Why is my n log(n) heapsort slower than my n^2 selection sort

Question

I have implemented two algorithms for sorting elements from highest to lowest.

The first one, takes quadratic time on the real RAM model and the second an O(n log(n)) time. The second one uses priority queues to get the reduction.

Here are the timings, which are the output of the above program.

the first column is the size of the random array of integers
the second column is the time in seconds for the O(n^2) technique

the third column is the time in seconds for the O(n log(n)) technique

 9600  1.92663      7.58865
 9800  1.93705      7.67376
10000  2.08647      8.19094

In spite of this great difference in complexity, the 3rd column is larger than the second for the array sizes considered. Why is this so? Is the priority queue implementation of C++ slow?

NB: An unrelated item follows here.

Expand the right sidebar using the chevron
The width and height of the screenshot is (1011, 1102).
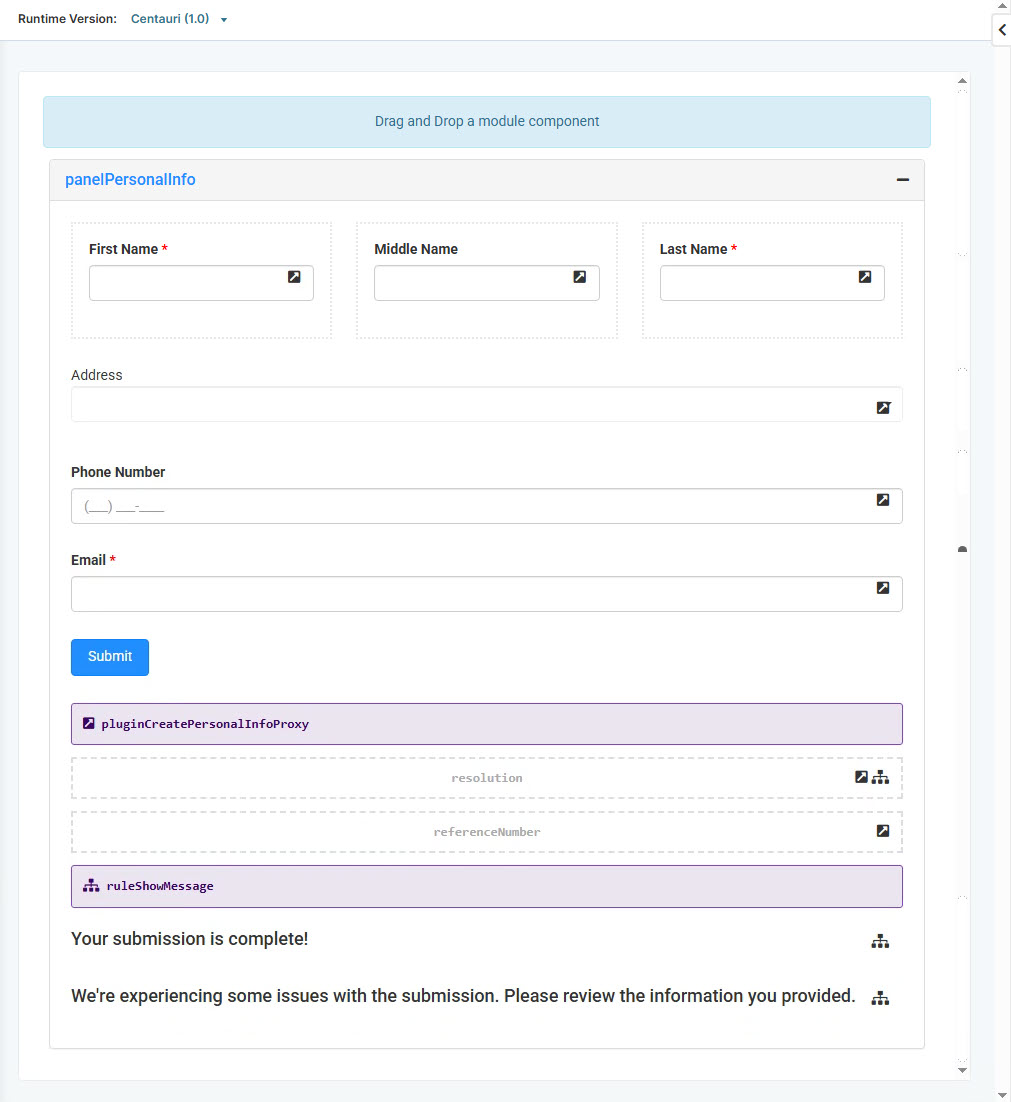[1001, 30]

I executed this code on Windows 7, Visual Studio 2012 32-bit.

Here is the code,

#include "stdafx.h"
#include <iostream>
#include <iomanip>
#include <cstdlib>
#include <algorithm>
#include <vector>
#include <queue>
#include <Windows.h>
#include <assert.h>

using namespace std;

double time_slower_sort(vector<int>& a) 
{
    LARGE_INTEGER frequency, start,end;
    if (::QueryPerformanceFrequency(&frequency) == FALSE  ) exit(0);
    if (::QueryPerformanceCounter(&start)       == FALSE  ) exit(0);

    for(size_t i=0 ; i < a.size() ; ++i)  
    {

        vector<int>::iterator it = max_element( a.begin() + i ,a.end() ) ;
        int max_value = *it; 
        *it = a[i];
        a[i] = max_value;    

    }
    if (::QueryPerformanceCounter(&end) == FALSE) exit(0);
    return static_cast<double>(end.QuadPart - start.QuadPart) / frequency.QuadPart;
}



double time_faster_sort(vector<int>& a) 
{
    LARGE_INTEGER frequency, start,end;
    if (::QueryPerformanceFrequency(&frequency) == FALSE  ) exit(0);
    if (::QueryPerformanceCounter(&start)       == FALSE  ) exit(0);


    // Push into the priority queue. Logarithmic cost per insertion = > O (n log(n)) total insertion cost
    priority_queue<int> pq;
    for(size_t i=0 ; i<a.size() ; ++i)
    {
        pq.push(a[i]);
    }

    // Read of the elements from the priority queue in order of priority
    // logarithmic reading cost per read => O(n log(n)) reading cost for entire vector
    for(size_t i=0 ; i<a.size() ; ++i)
    {
        a[i] = pq.top();
        pq.pop();
    }
    if (::QueryPerformanceCounter(&end) == FALSE) exit(0);
    return static_cast<double>(end.QuadPart - start.QuadPart) / frequency.QuadPart;

}




int main(int argc, char** argv)
{
    // Iterate over vectors of different sizes and try out the two different variants
    for(size_t N=1000; N<=10000 ; N += 100 ) 
    {

        // initialize two vectors with identical random elements
        vector<int> a(N),b(N);

        // initialize with random elements
        for(size_t i=0 ; i<N ; ++i) 
        {
            a[i] = rand() % 1000; 
            b[i] = a[i];
        }

        // Sort the two different variants and time them  
        cout << N << "  " 
             << time_slower_sort(a) << "		" 
             << time_faster_sort(b) << endl;

        // Sanity check
        for(size_t i=0 ; i<=N-2 ; ++i) 
        {
            assert(a[i] == b[i]); // both should return the same answer
            assert(a[i] >= a[i+1]); // else not sorted
        }

    }
    return 0;
}

LSerni · Accepted Answer

the 3rd column is larger than the second for the array sizes considered.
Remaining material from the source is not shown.